* **Records provided**
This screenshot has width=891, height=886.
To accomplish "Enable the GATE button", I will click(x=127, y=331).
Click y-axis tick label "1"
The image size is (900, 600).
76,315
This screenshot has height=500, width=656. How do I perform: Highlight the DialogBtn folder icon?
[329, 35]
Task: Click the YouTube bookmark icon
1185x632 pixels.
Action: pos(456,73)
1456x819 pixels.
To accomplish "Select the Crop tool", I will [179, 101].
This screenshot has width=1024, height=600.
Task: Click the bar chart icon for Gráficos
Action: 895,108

--

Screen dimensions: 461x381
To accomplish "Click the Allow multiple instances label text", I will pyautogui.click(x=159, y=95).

...

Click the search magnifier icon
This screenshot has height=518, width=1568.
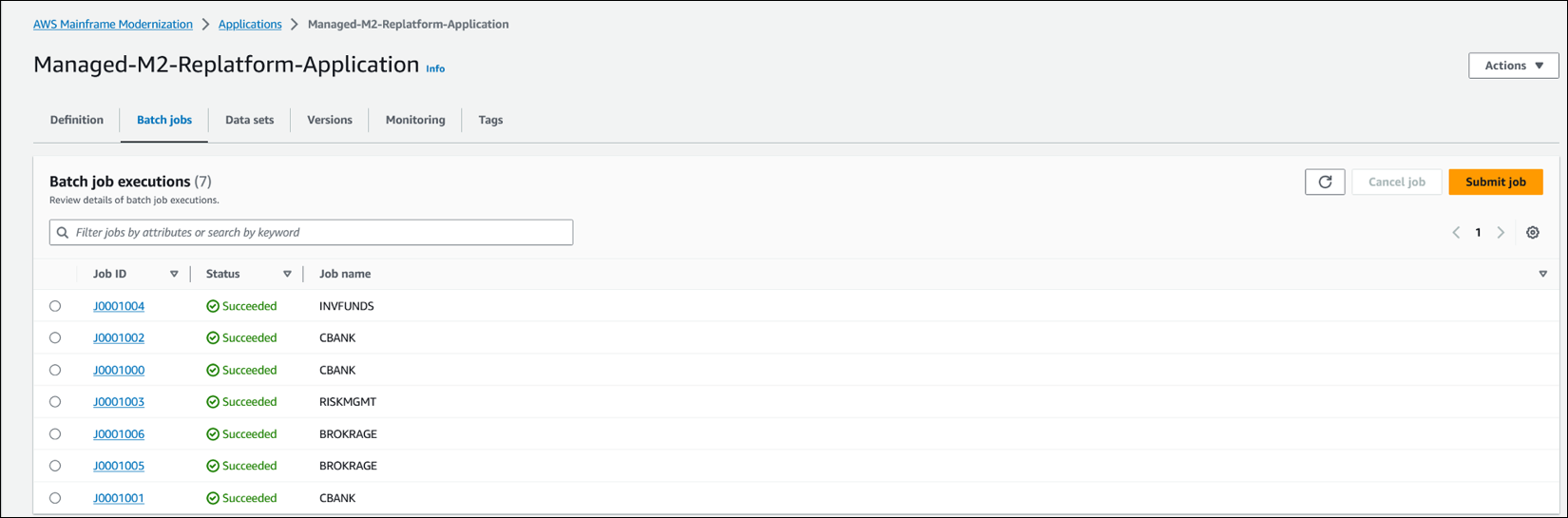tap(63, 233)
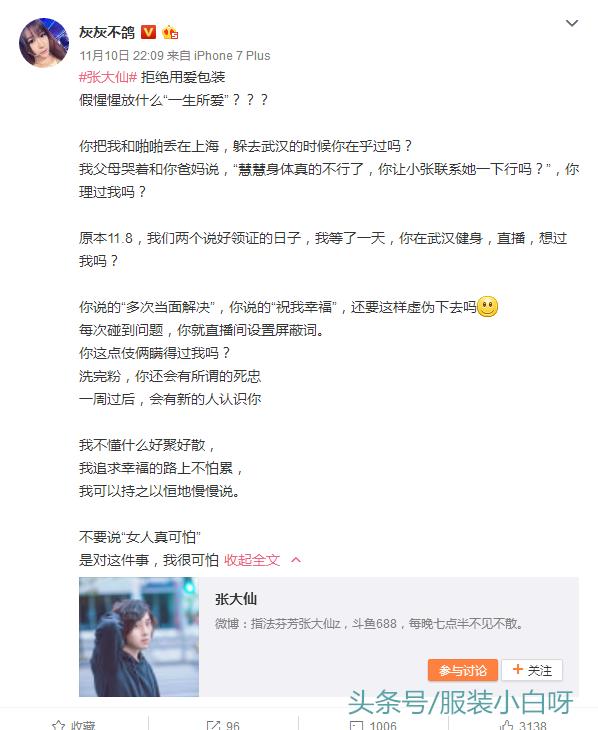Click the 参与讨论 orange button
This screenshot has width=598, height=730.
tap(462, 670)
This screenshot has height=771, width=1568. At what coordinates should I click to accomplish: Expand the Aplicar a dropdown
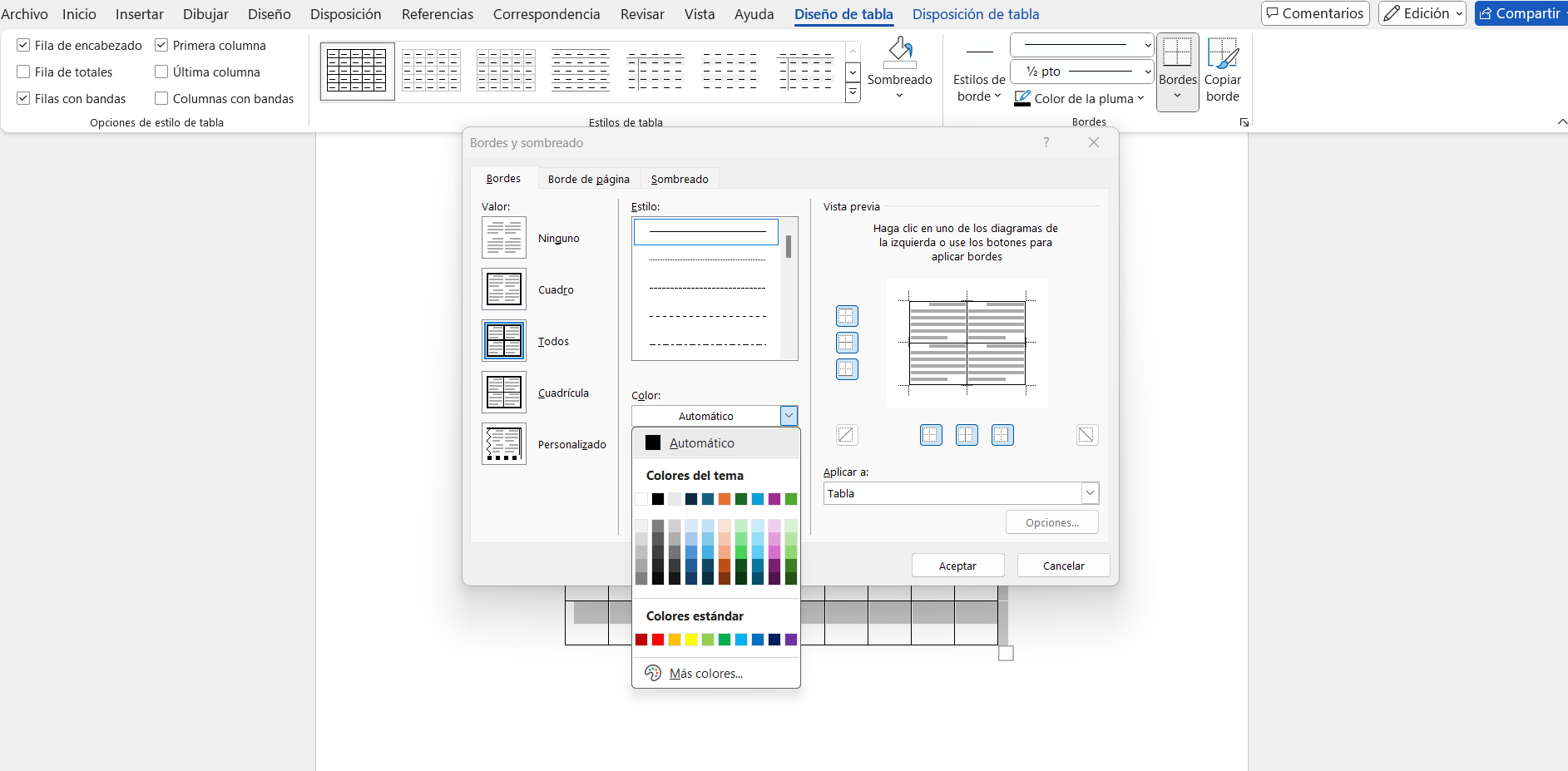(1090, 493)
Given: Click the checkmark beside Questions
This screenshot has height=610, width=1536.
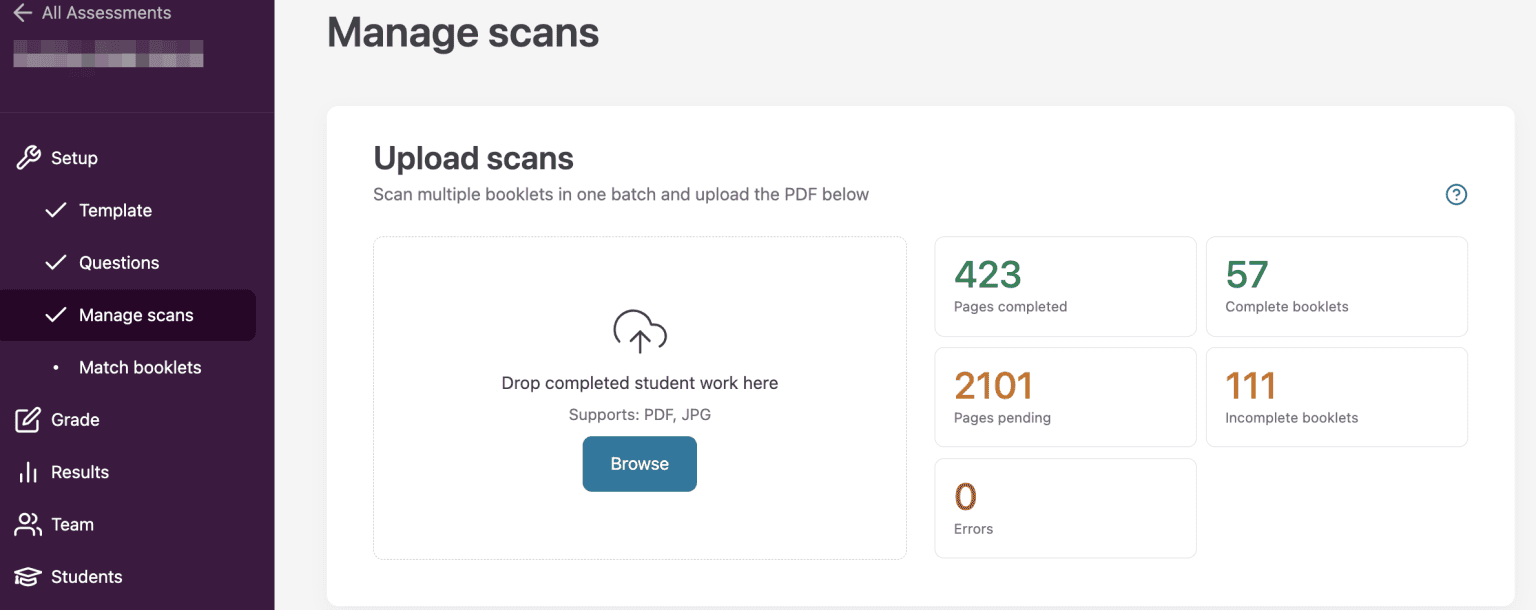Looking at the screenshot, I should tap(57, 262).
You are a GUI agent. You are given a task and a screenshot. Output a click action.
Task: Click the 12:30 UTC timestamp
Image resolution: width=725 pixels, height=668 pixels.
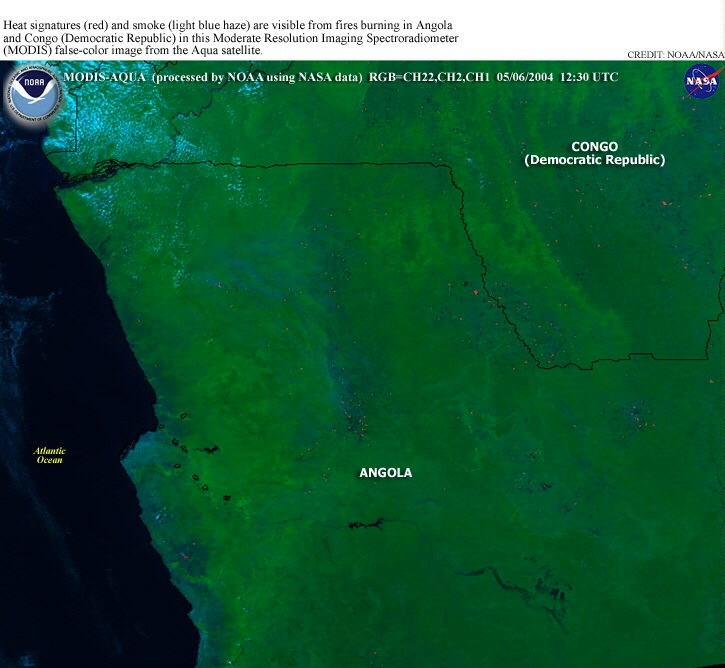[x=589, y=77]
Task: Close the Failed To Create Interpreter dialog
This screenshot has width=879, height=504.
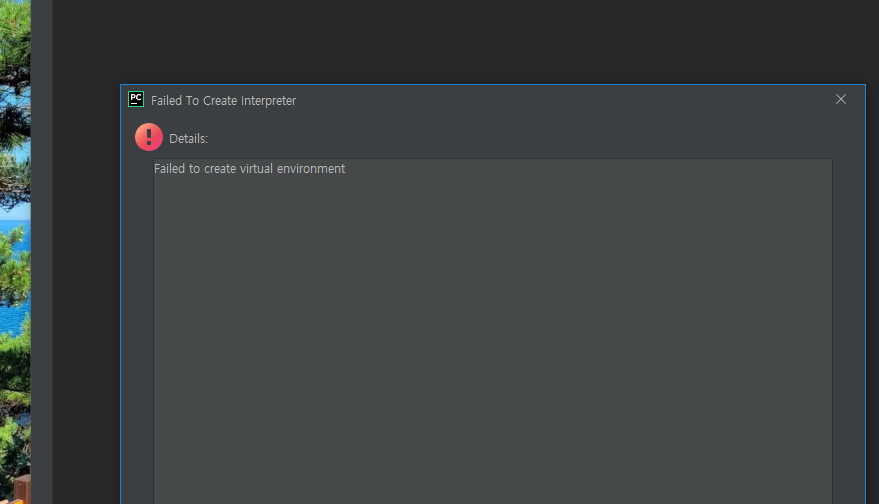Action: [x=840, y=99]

* **Exercise instructions**
Revise the material from the line containing "This screenshot has width=891, height=886." through the line containing "Action: 895,108" by replacing "pixels" with "px" and changing nothing else. Return only those lines.

* **Exercise answer**
This screenshot has width=891, height=886.
To accomplish "Enable the GATE button", I will click(x=127, y=331).
Click y-axis tick label "1"
The image size is (900, 600).
76,315
This screenshot has height=500, width=656. How do I perform: Highlight the DialogBtn folder icon?
[329, 35]
Task: Click the YouTube bookmark icon
1185x632 px.
Action: pos(456,73)
1456x819 px.
To accomplish "Select the Crop tool", I will [179, 101].
This screenshot has width=1024, height=600.
Task: Click the bar chart icon for Gráficos
Action: 895,108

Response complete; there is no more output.